[Material provided]
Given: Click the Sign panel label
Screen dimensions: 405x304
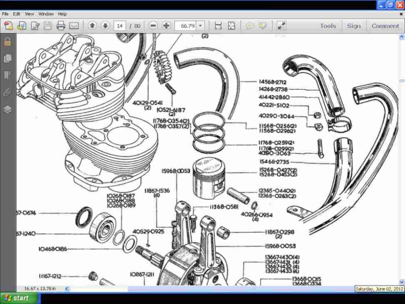Looking at the screenshot, I should pos(354,25).
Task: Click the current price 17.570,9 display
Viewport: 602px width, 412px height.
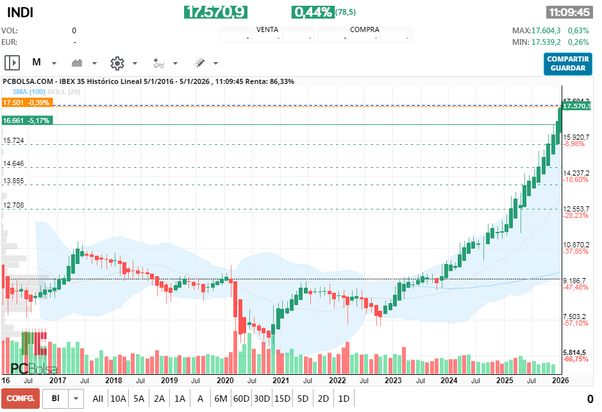Action: click(x=215, y=11)
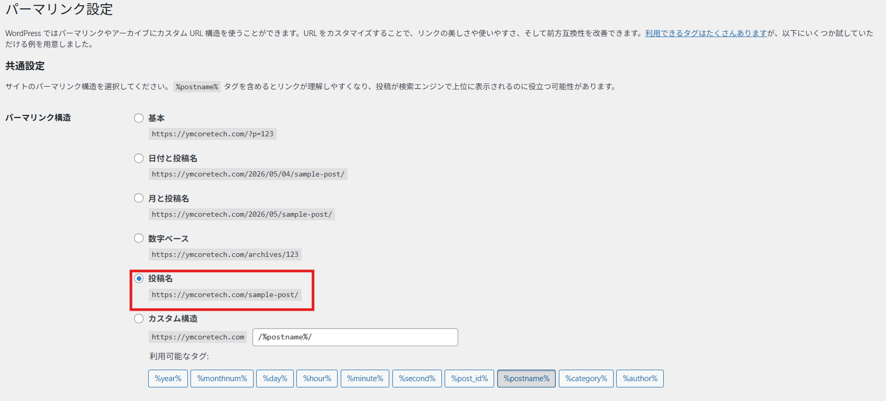The width and height of the screenshot is (886, 401).
Task: Click the %author% tag button
Action: tap(640, 379)
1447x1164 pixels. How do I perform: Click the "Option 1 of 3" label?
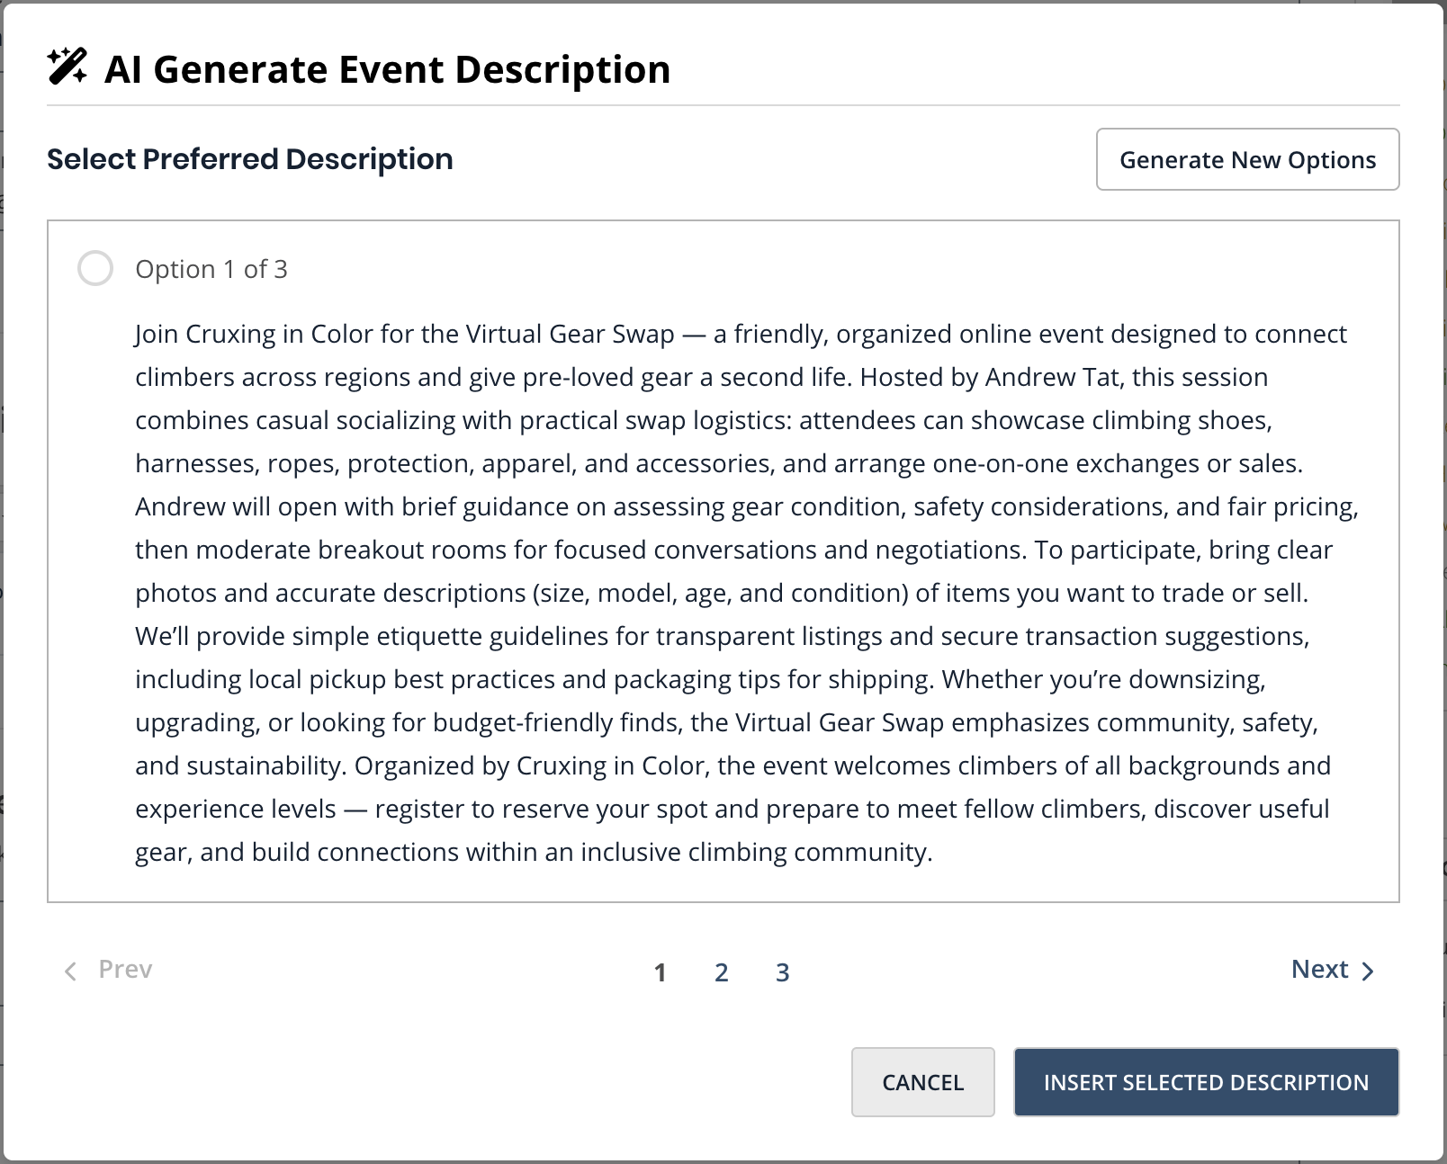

[What is required] Scan the data above and copy every line with "label" in it.

[Output below]
Given: Click the Sign panel label
1447x1164 pixels. How do I perform: Click the "Option 1 of 3" label?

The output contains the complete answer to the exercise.